How many can you see?
Yellow Wagtail
From North Hide, our second migrant of the day was a real gem. A yellow wagtail was on the look out for a meal in the newly sprouting reedbed between a couple of wooden posts. Though it was at a bit of a distance for my camera, you can clearly see how yellow it is amongst the freshly green shoots and leaves of the young reeds. There are many races of yellow wagtail across Europe with some having blue or black heads, but it is the British race that is yellow all over like a little canary. Like all wagtails, they have a habit of waging their tails up and down all the time, which just adds to their colourful character. As with most farmland bird species in the UK, they are massively declining and it would be a shame to lose such a cheery-looking bird. But if you want to see one for yourself, check a field of livestock near you and you should be lucky enough to find one following the sheep or cattle around for an easy meal of flies.

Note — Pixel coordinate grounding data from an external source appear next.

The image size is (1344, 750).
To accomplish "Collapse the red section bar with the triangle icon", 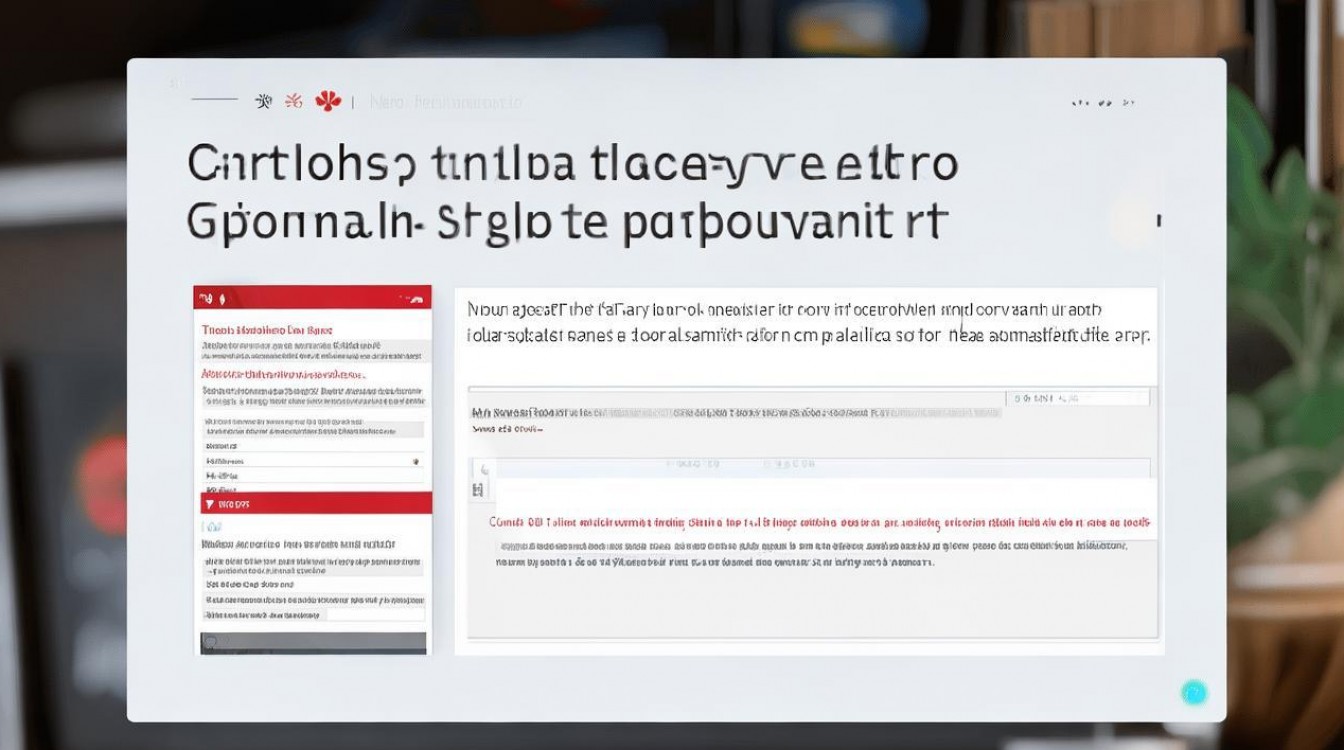I will (x=208, y=504).
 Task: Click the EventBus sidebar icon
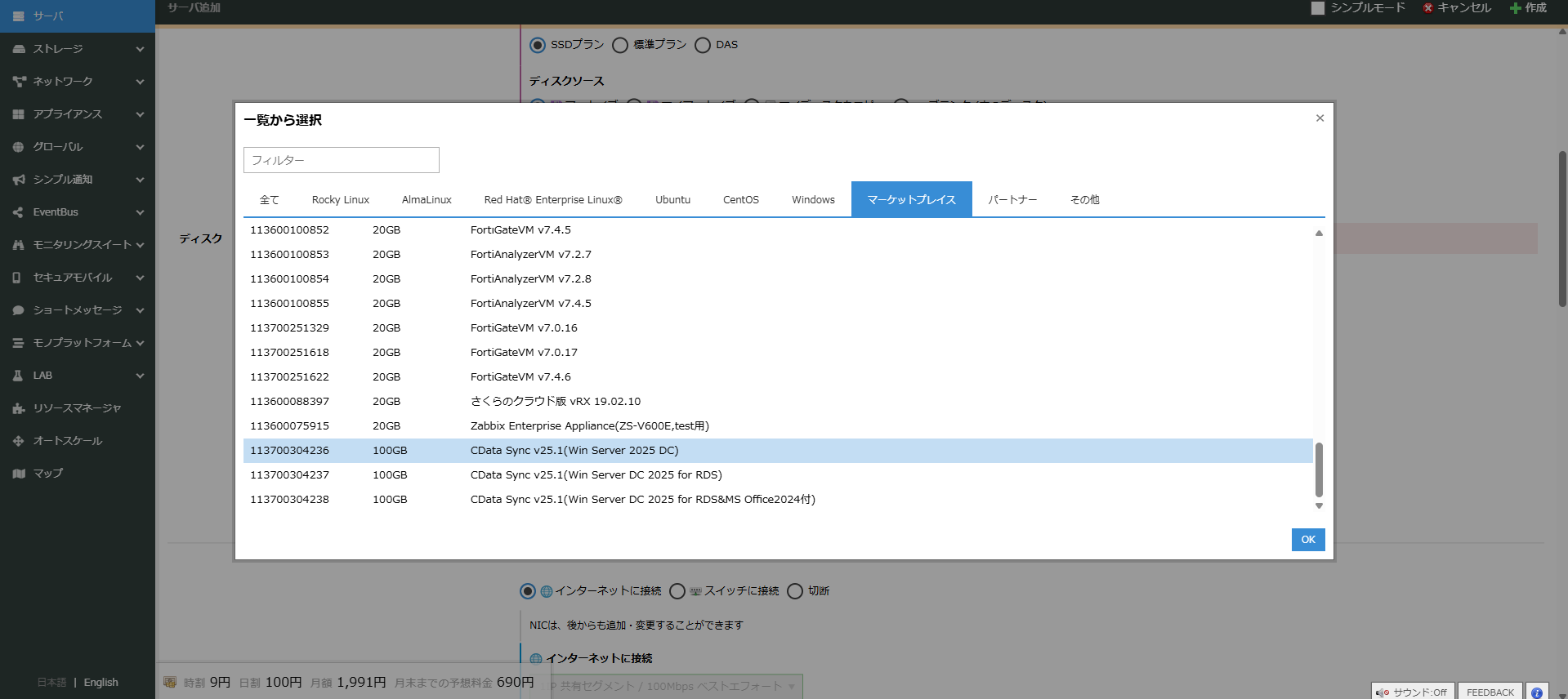click(x=19, y=212)
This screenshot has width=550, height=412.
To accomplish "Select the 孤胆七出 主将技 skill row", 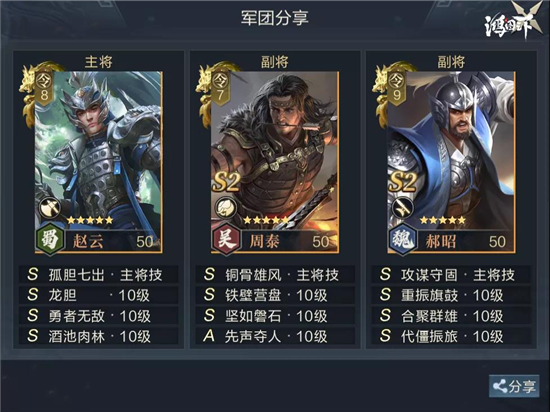I will pos(99,275).
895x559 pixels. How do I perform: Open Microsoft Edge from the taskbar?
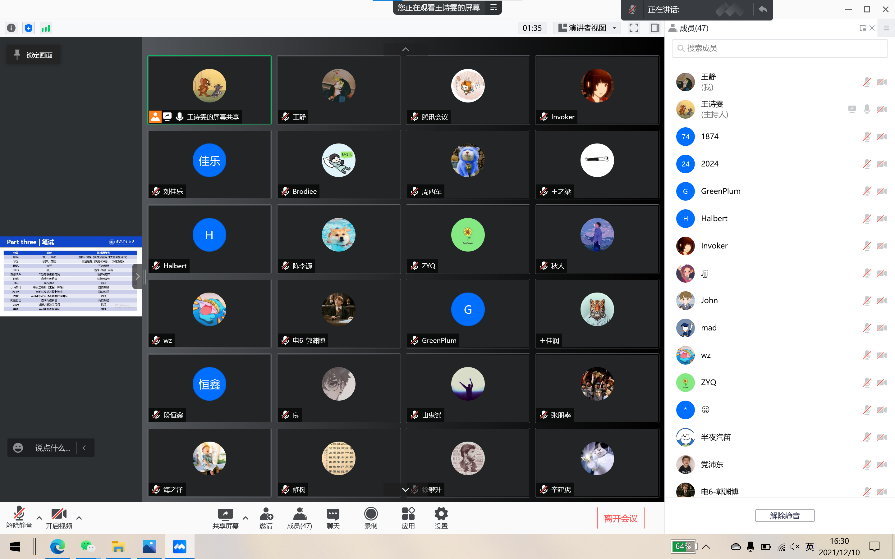click(x=57, y=546)
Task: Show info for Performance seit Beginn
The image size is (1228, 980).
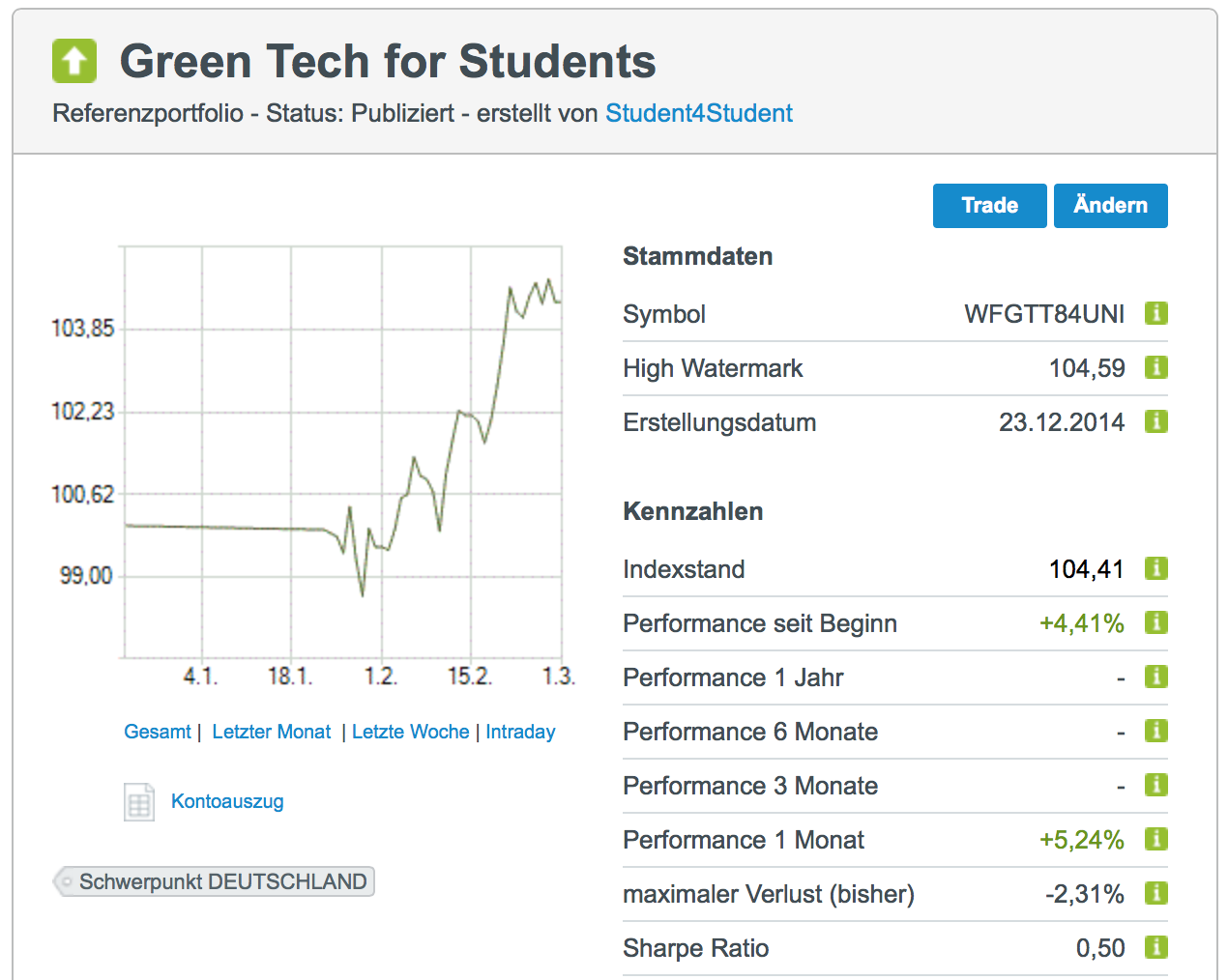Action: (x=1155, y=622)
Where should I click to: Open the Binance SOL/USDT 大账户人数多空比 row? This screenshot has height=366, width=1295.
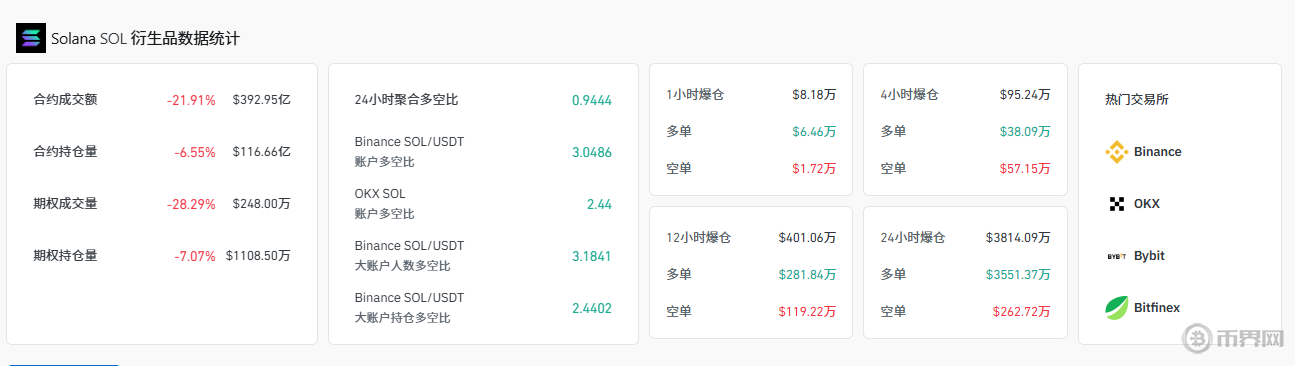click(483, 256)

Stone-curlew (can you see it?)
As we walked down towards the beach, the path takes us past a rabbit infested field that closely resembles that of the Brecklands in west Norfolk and Suffolk. This is a perfect landscape for stone-curlews and sure enough there were people looking at them through telescopes. They were a long way off and there was a bit of a haze, but you can see them in these dodgy shots. Look to the right of the black tube-thing and between where grass and stoney ground meets. Can you see them? It just goes to show you how well camouflaged these birds are. They are summer visitors and are very rare in the UK with Minsmere and the Brecks being the best places to see them. Stone-curlews are strange looking birds, about chicken sized with long yellow legs and large goggle-like yellow eyes. They are masters of hide and seek in open countryside for a bird of their size. I always feel lucky after I see one.

Along the beach as we were walking to our next hide, a pair of linnets and stonechats stopped us in our tracks as they were feeding in the shingle and patches of grass in front of us. The stonechats were also posing on the fence beside us. Both species were very bold indeed. We did manage to reach the hide in the end, right after seeing a pair of Cetti's warblers shouting at us. From the scrapes, there were hundreds of black-headed gulls everywhere, as they prepared their nest site next to their many noisy neighbours. Avocets, godwits, redshanks, ringed plovers and oystercatchers were also all present as they continued to feed or began to sit on eggs on their simple scrape of nest.

Avocet and Oystercatcher
Barnacle Goose
Black-tailed Godwit
Black-headed Gulls
Ringed Plover
Marsh Harrier
One sound you could hear throughout the reserve were of bitterns booming. We could hear them from the beach, but the sound was at its best closer to Bittern Hide. It sounded like someone blowing over the top of an old glass milk bottle, but the low frequency was powerful enough to vibrate your body at close range. Unfortunately, I couldn't see any today, but I did see marsh harriers instead.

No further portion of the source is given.